Il Gruppo Nazionale Nidi e Infanzia ha presentato delle proposte di seminari, in particolare sui territori di Teramo e Palermo, dedicati alla promozione della cultura dell’infanzia nei servizi educativi 0-6, anche attraverso lo scambio di esperienze a livello nazionale.

A cura di Amref invece, è avvenuta la presentazione dei risultati di una primissima mappatura dei servizi socio-sanitari nei quattro territori target, per poi proseguire con un aggiornamento in merito agli aspetti di rendicontazione economica a cura della Fondazione E35, con la condivisione di alcuni aspetti della valutazione d’impatto a cura di Fondazione Collegio Carlo Alberto.

Le due giornate si sono concluse con un aggiornamento rispetto al monitoraggio di progetto, all’avanzamento rispetto agli output progettuali e alla corretta comunicazione delle attività a cura del capofila Fondazione Reggio Children.

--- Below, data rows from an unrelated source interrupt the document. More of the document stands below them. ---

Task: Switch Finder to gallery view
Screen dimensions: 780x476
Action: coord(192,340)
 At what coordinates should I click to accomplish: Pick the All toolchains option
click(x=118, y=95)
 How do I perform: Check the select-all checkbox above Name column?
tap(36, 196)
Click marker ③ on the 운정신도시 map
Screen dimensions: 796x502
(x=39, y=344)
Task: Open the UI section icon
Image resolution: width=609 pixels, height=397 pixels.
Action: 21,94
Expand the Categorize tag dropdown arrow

Il Coordinamento pedagogico, affidato alle pedagogiste della Fondazione Reggio Children, ha puntualizzato infine alcune questioni che sono state ricorrenti nelle azioni attivate sui territori: in particolare emergono i temi trasversali della co-progettazione come anima e valore aggiunto del progetto, il valore del lavorare “con” e non solo “per” i bambini, e il ruolo chiave dei diritti delle persone. Queste saranno anche le tematiche sulle quali prenderanno forma le azioni pilota dei prossimi mesi: il filo rosso che le guiderà si sta delineando nel qualificare e riqualificare il concetto di cura e benessere inteso come “senso e gusto della vita”.

L’incontro nazionale si è concluso con i saluti di chiusura del Sindaco Gianguido D’Alberto e delle Assessore Maria Cristina Marroni e Sara Falini.